Un traité d’extradition avec la Chine inacceptable

20 Jan 2021 | Nouvelles

Une réponse de la ministre des Affaires étrangères Sophie Wilmès (MR) à une question de la députée Annick Ponthier, du Vlaams Belang, montre que la Belgique a ratifié le traité d’extradition qu’elle a conclu avec la Chine le 26 décembre 2018. Pour Annick Ponthier «Ce traité constitue une menace réelle pour les militants prodémocratie, comme ceux de Hong Kong».
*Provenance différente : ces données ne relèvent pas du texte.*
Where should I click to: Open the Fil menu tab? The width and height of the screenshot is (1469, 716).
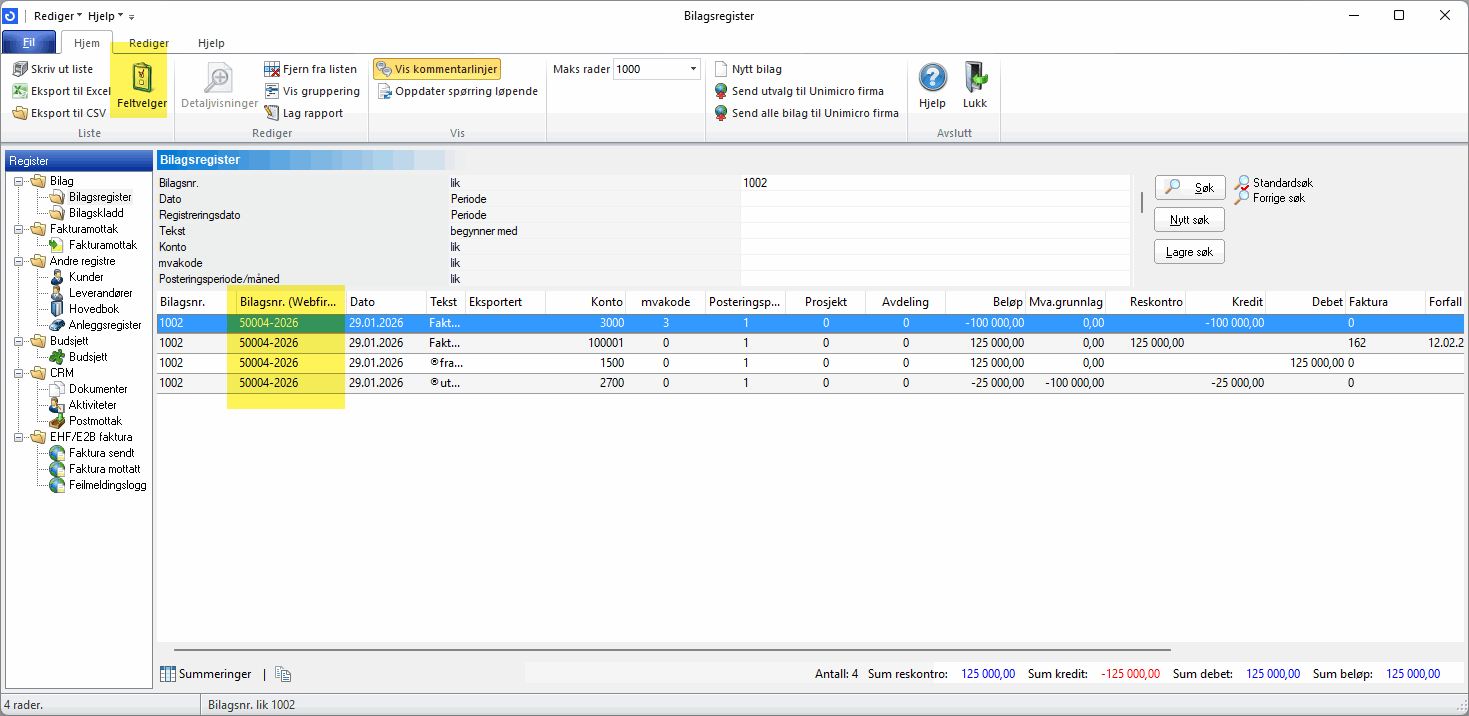28,43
«En ratifiant un traité, un État décide d’être formellement lié par celui-ci. «En agissant ainsi, la Belgique accorde donc sa confiance à la Chine concernant les droits de l’homme et l’application du principe de droit à un procès équitable, ce qui est assez naïf. Nous avons tout de même bien affaire ici à une dictature communiste inhumaine», martèle Annick Ponthier. Le Vlaams Belang est convaincu que Pékin “interprétera” chaque terme de ce traité comme il l’entend. Il est remarquable de constater que les écologistes et les socialistes se sont toujours fermement opposés à ce traité quand ils étaient dans de l’opposition, mais maintenant ils l’ont tranquillement ratifié.
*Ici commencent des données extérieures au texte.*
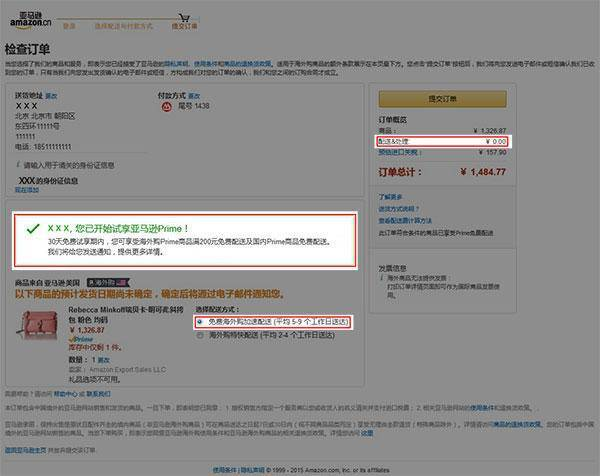Open the 预估进口关税 link in order summary

point(399,152)
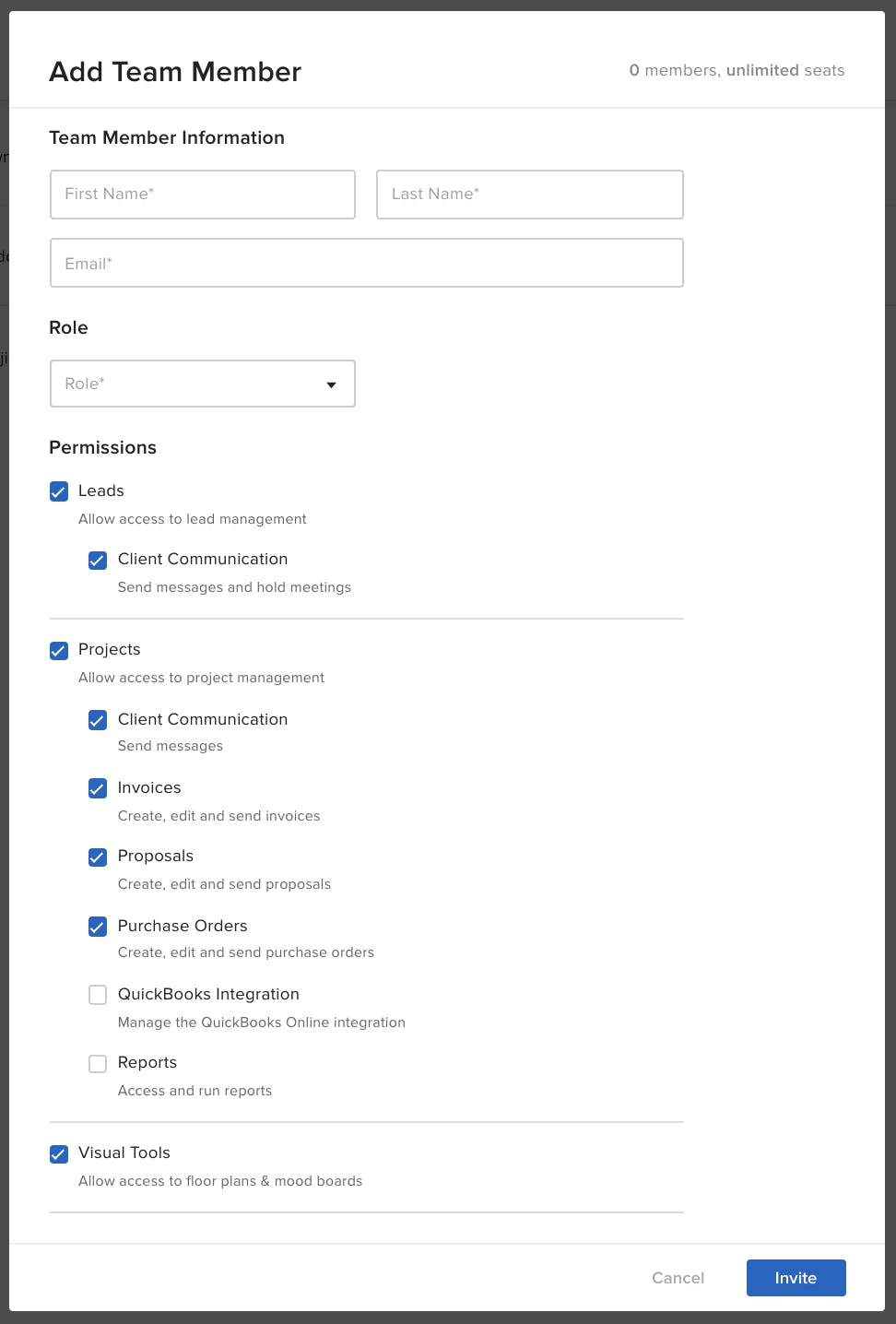Cancel adding the team member
The image size is (896, 1324).
678,1278
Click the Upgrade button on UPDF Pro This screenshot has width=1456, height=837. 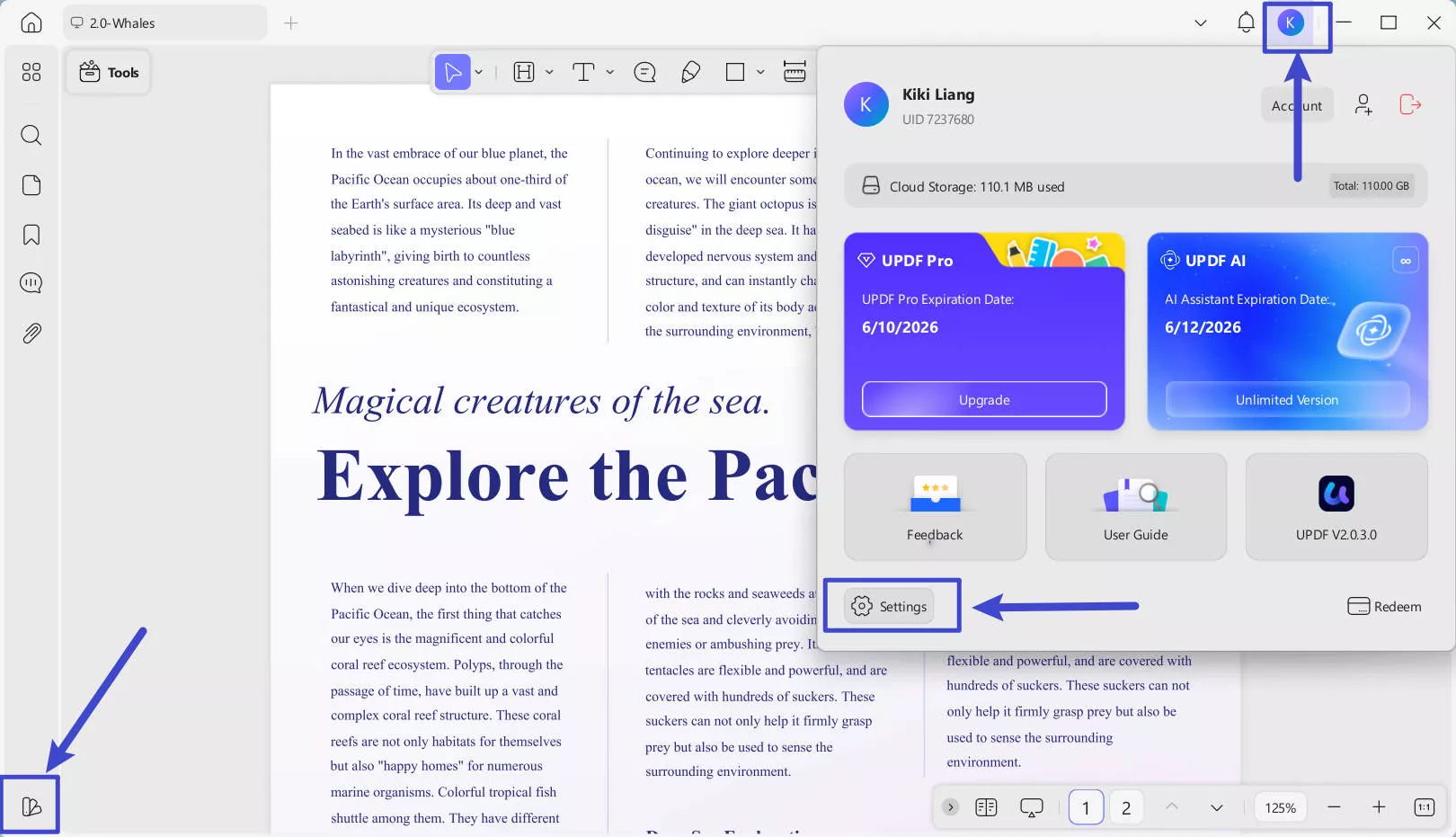click(x=984, y=399)
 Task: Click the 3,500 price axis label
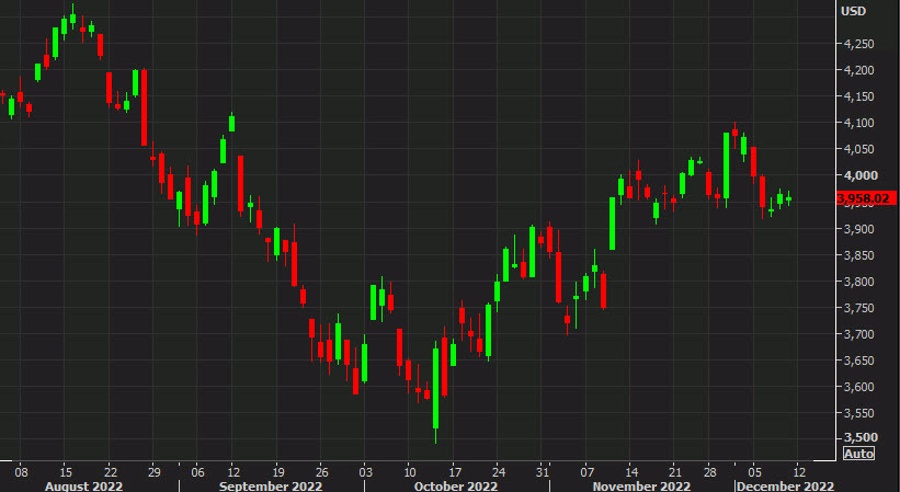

Comment la Belgique compte-t-elle vérifier si le gouvernement chinois tient ses promesses? Comment pourrons-nous suivre le parcours des personnes livrées à la Chine dans le cadre de ce traité et s’assurer que leurs droits sont respectés? De nombreux pays ont refusé de signer un tel traité avec Pékin et c’est ce qu’aurait dû faire la Belgique aussi. De même, le Vlaams Belang est intervenu au Parlement européen pour qu’aucun traité d’extradition ne soit signé avec la Chine ou pour le moins qu’il ne soit pas fait suite aux demandes d’extradition exprimées par la Chine parce que ces demandes concernent la plupart du temps des dossiers à forte connotation politique.